3) Not enough diversification in your investments. In order to avoid having your retirement savings go up in smoke you need to make sure you can suffer some serious damage to your savings. The solution is to avoid putting all your nest eggs in one basket. You most likely want a conservative mix once you get near retirement, but not too conservative that inflation takes you down in twenty years. So you most likely want a high interest savings account, bonds/CD’s, at least one REIT and a mix of other equities in Canada, US and the world.
4) Forgetting about taxes. Knowing your Canada or US tax law is required to build a good portfolio as much as diversification. For Canadians you need to know about the three types of investment income and how each is taxed.
5) Unrealistic expectations. You can’t travel the world and live in five star resorts and leave work at 30. Ok, perhaps one in 13 million can, but I know that isn’t me and most likely not you.
6) Emotional considerations. Some people do all the math and planning but forget one thing. What are you going to do with all that time? So they end up bored and go back to work. My question is what’s the point of saving if you don’t have a plan for your activities in retirement! Early on in your planning you want to start considering this. After all you don’t want to forget about enjoying your life now and you also want to ensure you will continue to enjoy your life in early retirement.
On my personal library shelf I have built up a small collection of some of my favorite retirement planning books. Out of all of these the one I like the best so far has been Stop Working – Start Living by Dianne Nahirny.
Dianne retired at age 36 and during her working life never made much of a salary (around $20,000/year), but she did make good money off a few house deals. She left the working world with a net worth of just $225,000. So the obvious question is with such a low net worth how is she financially independent? That is the lesson of the book: control your costs or they will control you.
Her book has two parts, the first part focuses on attitudes around money and how she came to her freedom day. More than anything what I was left with was the idea was to control your day to day spending and stop wasting money on things that don’t mean anything to you (ie: your power bill). That way you feel fine spending money on those luxury items you really want. In Dianne’s case, it was things like a antique gold locket, fur coat and a trip to Europe on the Concorde.

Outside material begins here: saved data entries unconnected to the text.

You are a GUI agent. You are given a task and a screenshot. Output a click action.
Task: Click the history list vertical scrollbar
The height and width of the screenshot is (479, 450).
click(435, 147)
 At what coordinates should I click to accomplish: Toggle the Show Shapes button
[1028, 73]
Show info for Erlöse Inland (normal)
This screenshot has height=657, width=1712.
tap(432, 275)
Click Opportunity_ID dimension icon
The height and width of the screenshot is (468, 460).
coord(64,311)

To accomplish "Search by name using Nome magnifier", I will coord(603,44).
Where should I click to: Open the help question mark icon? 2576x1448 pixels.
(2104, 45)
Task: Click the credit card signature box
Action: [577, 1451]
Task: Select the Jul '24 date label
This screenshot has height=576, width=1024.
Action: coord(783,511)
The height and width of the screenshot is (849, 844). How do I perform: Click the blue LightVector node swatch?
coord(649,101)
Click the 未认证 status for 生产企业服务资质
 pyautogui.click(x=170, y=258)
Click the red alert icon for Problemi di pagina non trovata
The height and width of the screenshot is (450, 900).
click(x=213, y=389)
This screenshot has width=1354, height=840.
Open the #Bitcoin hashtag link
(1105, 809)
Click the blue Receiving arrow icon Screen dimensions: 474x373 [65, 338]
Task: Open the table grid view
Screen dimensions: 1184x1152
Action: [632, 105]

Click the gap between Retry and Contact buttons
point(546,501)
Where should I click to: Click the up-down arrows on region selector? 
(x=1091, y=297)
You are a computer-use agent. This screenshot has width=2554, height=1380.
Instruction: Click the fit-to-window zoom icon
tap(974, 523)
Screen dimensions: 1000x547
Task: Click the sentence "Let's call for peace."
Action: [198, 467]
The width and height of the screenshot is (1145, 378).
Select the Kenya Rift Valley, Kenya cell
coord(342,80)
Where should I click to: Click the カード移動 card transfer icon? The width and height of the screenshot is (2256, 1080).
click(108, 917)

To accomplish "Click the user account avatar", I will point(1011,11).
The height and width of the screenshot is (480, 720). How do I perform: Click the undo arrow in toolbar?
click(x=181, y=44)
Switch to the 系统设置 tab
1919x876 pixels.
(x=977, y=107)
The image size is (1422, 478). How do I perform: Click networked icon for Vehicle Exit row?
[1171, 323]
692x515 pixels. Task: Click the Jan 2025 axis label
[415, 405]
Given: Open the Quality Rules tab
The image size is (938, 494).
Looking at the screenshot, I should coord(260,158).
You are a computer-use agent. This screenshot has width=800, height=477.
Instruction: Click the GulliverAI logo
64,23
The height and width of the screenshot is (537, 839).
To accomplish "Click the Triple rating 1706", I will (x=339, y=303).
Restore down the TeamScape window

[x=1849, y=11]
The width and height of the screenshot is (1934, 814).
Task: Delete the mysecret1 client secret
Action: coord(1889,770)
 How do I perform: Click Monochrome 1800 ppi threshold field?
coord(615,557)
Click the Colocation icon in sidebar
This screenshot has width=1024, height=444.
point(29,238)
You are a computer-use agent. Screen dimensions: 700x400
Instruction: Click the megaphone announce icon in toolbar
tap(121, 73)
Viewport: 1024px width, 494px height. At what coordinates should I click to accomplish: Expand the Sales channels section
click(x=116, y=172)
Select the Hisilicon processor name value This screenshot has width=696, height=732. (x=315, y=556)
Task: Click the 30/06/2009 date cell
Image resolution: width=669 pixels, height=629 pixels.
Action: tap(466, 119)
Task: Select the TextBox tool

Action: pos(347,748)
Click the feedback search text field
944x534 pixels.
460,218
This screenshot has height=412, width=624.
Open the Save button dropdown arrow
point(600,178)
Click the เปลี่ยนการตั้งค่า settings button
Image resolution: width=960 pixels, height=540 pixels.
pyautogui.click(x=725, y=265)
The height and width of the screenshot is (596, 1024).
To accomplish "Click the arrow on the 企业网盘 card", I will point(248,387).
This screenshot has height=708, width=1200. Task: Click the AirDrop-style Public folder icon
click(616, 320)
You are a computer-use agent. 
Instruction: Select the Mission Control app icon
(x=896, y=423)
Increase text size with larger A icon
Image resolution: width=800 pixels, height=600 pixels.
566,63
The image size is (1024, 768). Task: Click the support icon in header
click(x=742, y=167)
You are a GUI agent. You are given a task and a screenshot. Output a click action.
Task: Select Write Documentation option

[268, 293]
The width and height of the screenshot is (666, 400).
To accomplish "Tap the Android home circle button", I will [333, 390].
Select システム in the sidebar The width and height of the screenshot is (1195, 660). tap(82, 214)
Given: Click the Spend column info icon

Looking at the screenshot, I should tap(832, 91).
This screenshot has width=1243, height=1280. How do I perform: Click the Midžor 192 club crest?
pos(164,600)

The second half of the book gets down to how to control your money. Some her examples are a bit extreme for my taste, but it proves the point. If your creative there is little no end in sight on ways to avoid costs and save money. The added bonus to her methods is you will be a kinder to the earth as you waste fewer resources. Which is exactly how I view it. I’m not saving the planet with low wattage light bulbs, I’m saving a few bucks and now have a $40/month power bill, so I’m taking that savings and building up to buy a new LCD TV.